039 Condition variable synchronization (Condition), 039 Condition variable

039 Condition variable synchronization (Condition), 039 Condition variable

The lock adds wait (), notify () to wake up a process, and notifyall () to wake up all process methods. The Rlock type lock is used by default during creation, can be set to lock type, the default is OK

1 from random import randint 2 import threading 3 import time 4 5 class Producer (threading. thread): 6 def run (self): 7 global L 8 while True: 9 val = randint (0,100) 10 print ('produser', self. name, ': append', str (val), L) 11 if lock_con.acquire (): 12 L. append (val) 13 lock_con.y y () 14 lock_con.release () 15 time. sleep (3) 16 17 class Consumer (threading. thread): 18 def run (self): 19 global L20 while True: 21 lock_con.acquire () 22 if len (L) = 0: 23 lock_con.wait () 24 print ('consumer ', self. name, 'delete', str (L [0]), L) 25 del L [0] 26 lock_con.release () 27 time. sleep (0.5) 28 29 if _ name _ = '_ main _': 30 L = [] 31 lock_con = threading. condition () 32 threads = [] 33 for I in range (5): 34 threads. append (Producer () 35 threads. append (Consumer () 36 for t in threads: 37 t. start () 38 for t in threads: 39 t. join ()

Example

 

########## Java Adaptation: single production and single consumption

1 import time 2 import threading 3 4 class Res: 5 def _ init _ (self): 6 self. flag = False 7 self. count = 0 8 self. product = ''9 10 def set (self, name): 11 lock_con.acquire () 12 if self. flag: 13 lock_con.wait () 14 time. sleep (0.00001) 15 self. count ++ = 116 self. product = ''. join ([name, '**', str (self. count)]) 17 self. message = ''. join ([self. product, '_ producer _', str (threading. current_thread ()]) 18 print (self. message) 19 self. flag = True20 lock_con.notify () 21 lock_con.release () 22 23 def get_product (self): 24 lock_con.acquire () 25 time. sleep (0.00001) 26 if not self. flag: 27 lock_con.wait () 28 self. message = ''. join ([self. product, '_ consumer _', str (threading. current_thread ()]) 29 print (self. message) 30 self. flag = False31 lock_con.y y () 32 lock_con.release () 33 34 class Producer (threading. thread): 35 def _ init _ (self, r): 36 threading. thread. _ init _ (self) 37 self. r = r38 39 def run (self): 40 for I in range (100): 41 self. r. set ('White Rabbit toffge') 42 43 class Consumer (threading. thread): 44 def _ init _ (self, r): 45 threading. thread. _ init _ (self) 46 self. r = r47 48 def run (self): 49 for I in range (100): 50 self. r. get_product () 51 52 if _ name _ = '_ main _': 53 lock_con = threading. condition () 54 r = Res () 55 c = Consumer (r) 56 p = Producer (r) 57 c. start () 58 p. start ()

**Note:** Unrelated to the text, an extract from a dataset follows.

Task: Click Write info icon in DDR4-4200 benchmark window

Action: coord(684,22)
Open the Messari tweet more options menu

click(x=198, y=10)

Single production and single consumption

 

########### Multi-production and multi-Consumption

1 import time 2 import threading 3 4 class Res: 5 def _ init _ (self): 6 self. flag = False 7 self. count = 0 8 self. product = ''9 10 def set (self, name): 11 lock_con.acquire () 12 while self. flag: 13 lock_con.wait () 14 time. sleep (0.00001) 15 self. count ++ = 116 self. product = ''. join ([name, '**', str (self. count)]) 17 self. message = ''. join ([self. product, '_ producer _', str (threading. current_thread ()]) 18 print (self. message) 19 self. flag = True20 lock_con.policyall () 21 lock_con.release () 22 23 def get_product (self): 24 lock_con.acquire () 25 time. sleep (0.00001) 26 while not self. flag: 27 lock_con.wait () 28 self. message = ''. join ([self. product, '_ consumer _', str (threading. current_thread ()]) 29 print (self. message) 30 self. flag = False31 lock_con.policyall () 32 lock_con.release () 33 34 class Producer (threading. thread): 35 def _ init _ (self, r): 36 threading. thread. _ init _ (self) 37 self. r = r38 39 def run (self): 40 for I in range (100): 41 self. r. set ('White Rabbit toffge') 42 43 class Consumer (threading. thread): 44 def _ init _ (self, r): 45 threading. thread. _ init _ (self) 46 self. r = r47 48 def run (self): 49 for I in range (100): 50 self. r. get_product () 51 52 if _ name _ = '_ main _': 53 lock_con = threading. condition () 54 r = Res () 55 l = [] 56 for I in range (5): 57 l. append (Consumer (r) 58 for I in range (5): 59 l. append (Producer (r) 60 for a in l: 61. start ()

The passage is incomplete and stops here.